The medical records of all patients diagnosed with MPSGC between 1990 and 2011 at the New York Eye and Ear Infirmary were reviewed. Clinical data collected included patient demographics, tumor location and appearance, adequacy of surgical excision, recurrence and metastasis. Histopathology and immunohistochemistry were reviewed, including tumor morphology, in-situ vs. invasive distribution (based in part on immunostaining for myoepithelial markers smooth muscle actin and p63), evidence of apocrine differentiation (BRST-2, estrogen and progesterone receptors), mitotic index (ki-67), and neuroendocrine differentiation (neuron-specific enolase, synaptophysin, chromogranin and CD56).

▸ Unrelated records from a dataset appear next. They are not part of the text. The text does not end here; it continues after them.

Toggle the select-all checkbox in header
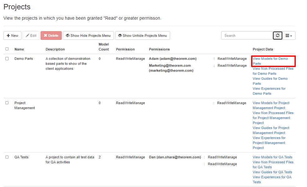Screen dimensions: 307x187 click(7, 49)
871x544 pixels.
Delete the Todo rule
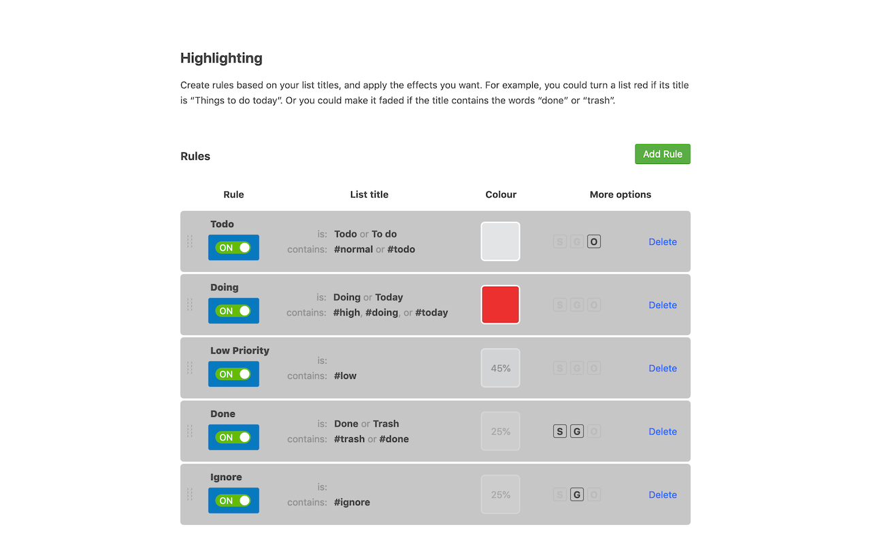pos(662,241)
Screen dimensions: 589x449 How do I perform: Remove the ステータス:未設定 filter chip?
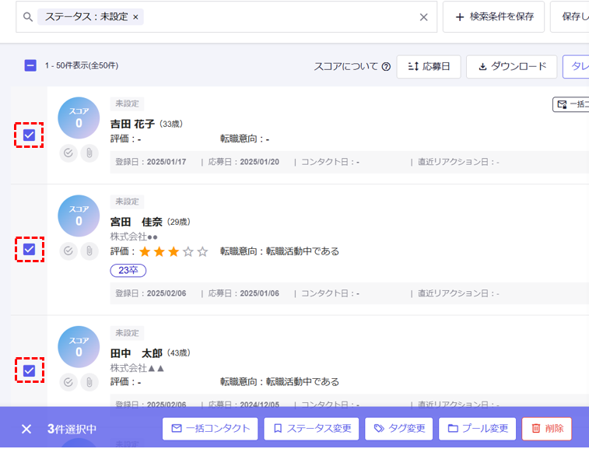pos(135,17)
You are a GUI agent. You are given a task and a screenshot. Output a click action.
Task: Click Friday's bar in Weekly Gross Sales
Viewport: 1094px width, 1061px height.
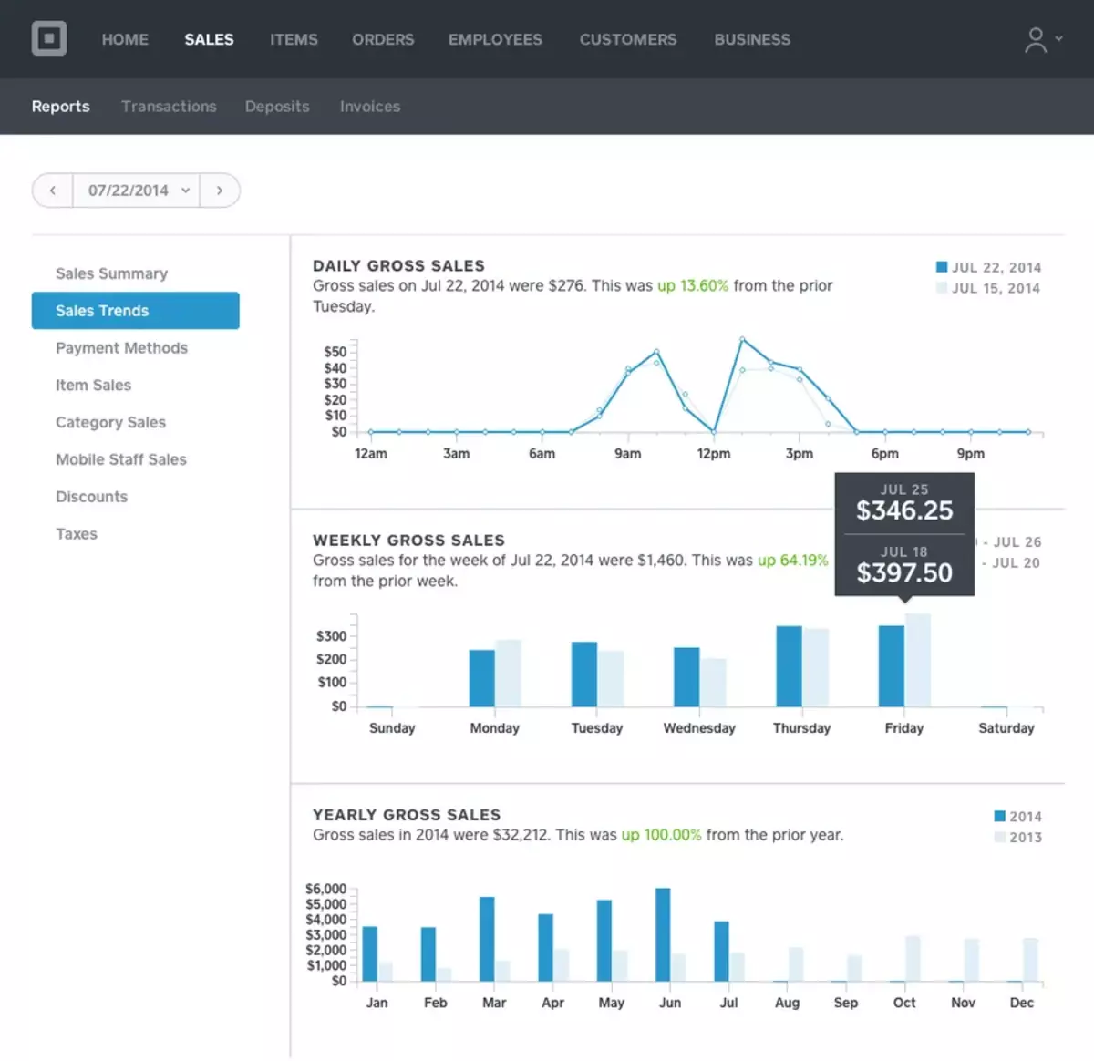point(892,665)
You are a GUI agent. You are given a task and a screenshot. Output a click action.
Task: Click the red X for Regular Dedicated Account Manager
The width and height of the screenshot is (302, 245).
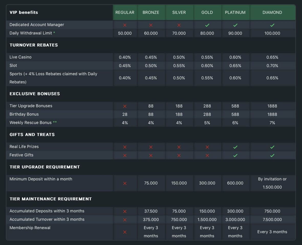point(125,25)
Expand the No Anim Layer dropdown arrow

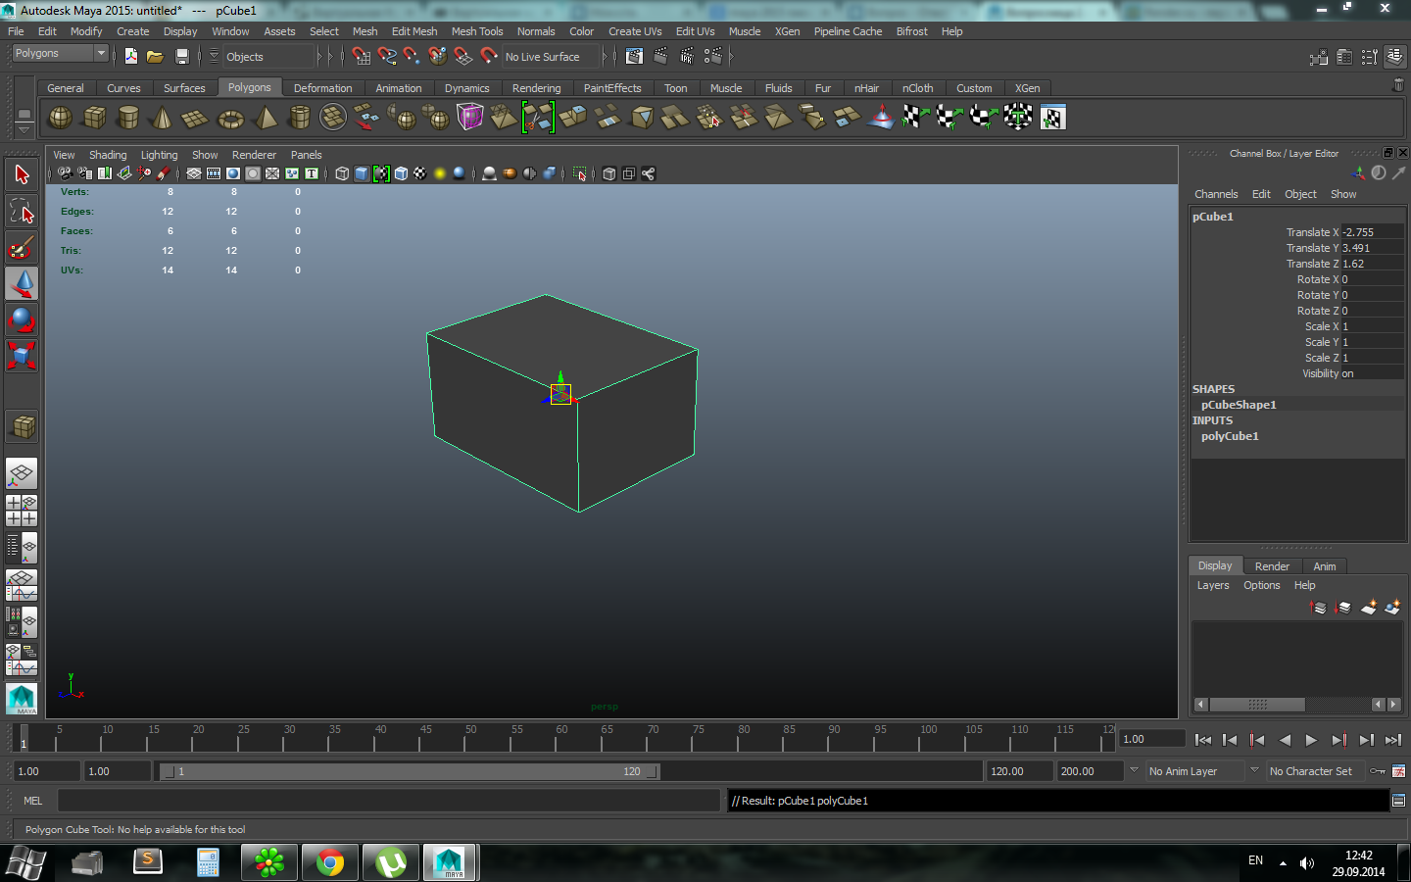tap(1134, 770)
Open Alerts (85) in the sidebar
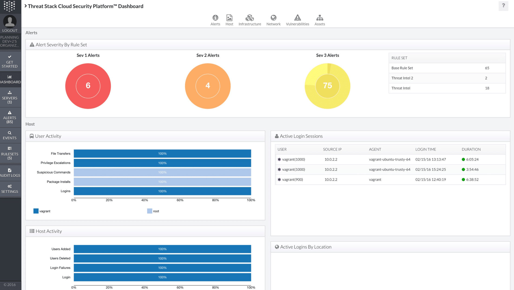Screen dimensions: 514x290 click(x=10, y=117)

15 eyes of 15 patients were identified. The mean age at diagnosis was 70 years (range 53-87), with 66% (10/15) male and 33% (5/15) female patients. Forty seven percent (7/15) of lesions were located on the lower lid and 53% (8/15) on the upped lid. All tumors were excised initially with positive margins. Re-excision for margin clearance was performed in 5/15 cases. The mean follow-up period was 20 months (range 4 days - 82 months).Histopathologic and immunohistochemical evaluation showed that 33% (5/15) of tumors were in situ, 40% (6/15) invasive, and 27% (4/15) demonstrated both growth patterns. All tumors showed apocrine differentiation and had ki-67 proliferative index of 3-5%. All tumors showed focal positivity for at least 1 of the 4 neuroendocrine markers.Recurrence was noted in two lesions--one with an in situ component and one with an invasive component--at 3 years and at 10 months respectively, despite pathologically confirmed clearance of surgical margins. Recurrent tumors had histopathologic and immunohistochemical characteristics identical to the primary lesion. None of the patients developed regional or distal metastases.

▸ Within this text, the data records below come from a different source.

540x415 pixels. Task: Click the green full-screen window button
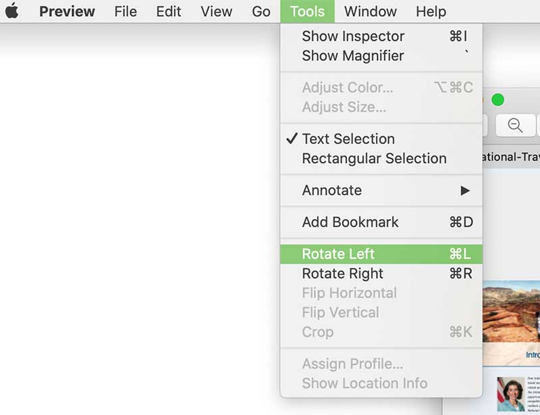click(x=498, y=100)
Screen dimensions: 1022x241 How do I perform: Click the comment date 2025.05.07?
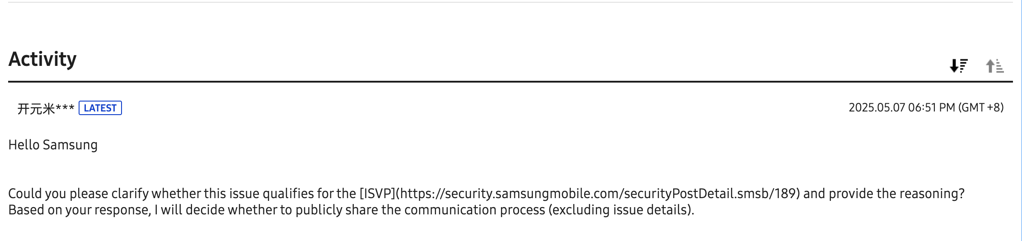pos(877,107)
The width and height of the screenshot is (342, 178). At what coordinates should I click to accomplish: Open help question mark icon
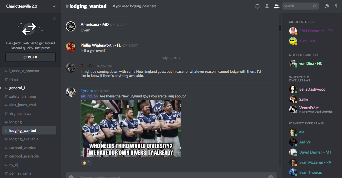click(x=336, y=6)
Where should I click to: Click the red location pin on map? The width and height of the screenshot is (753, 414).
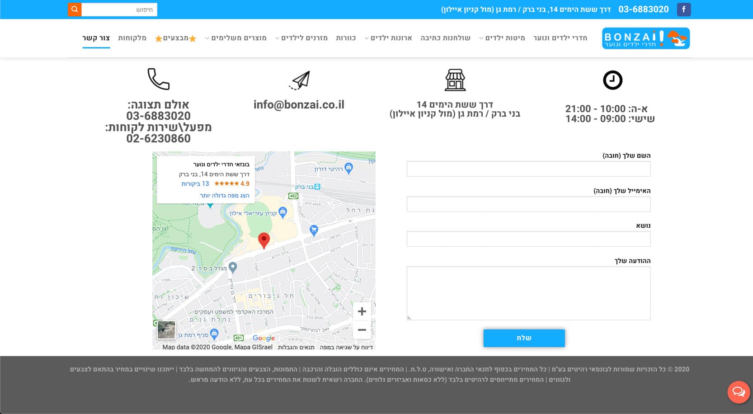coord(264,240)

MPSGC is a rare tumor which pathologically presents as a continuum, from an in situ lesion with hydrocystoma-like appearance to classic, invasive carcinoma nests floating in pools of mucin. An invasive component is not necessary for recurrence to occur and all cases of MPSGC should be closely monitored for the possibility of recurrence. Endocrine differentiation can be observed in all lesions and does not appear to have a prognostic significance, arguing against the utility of immunohistochemical sub-typing of MPSGC.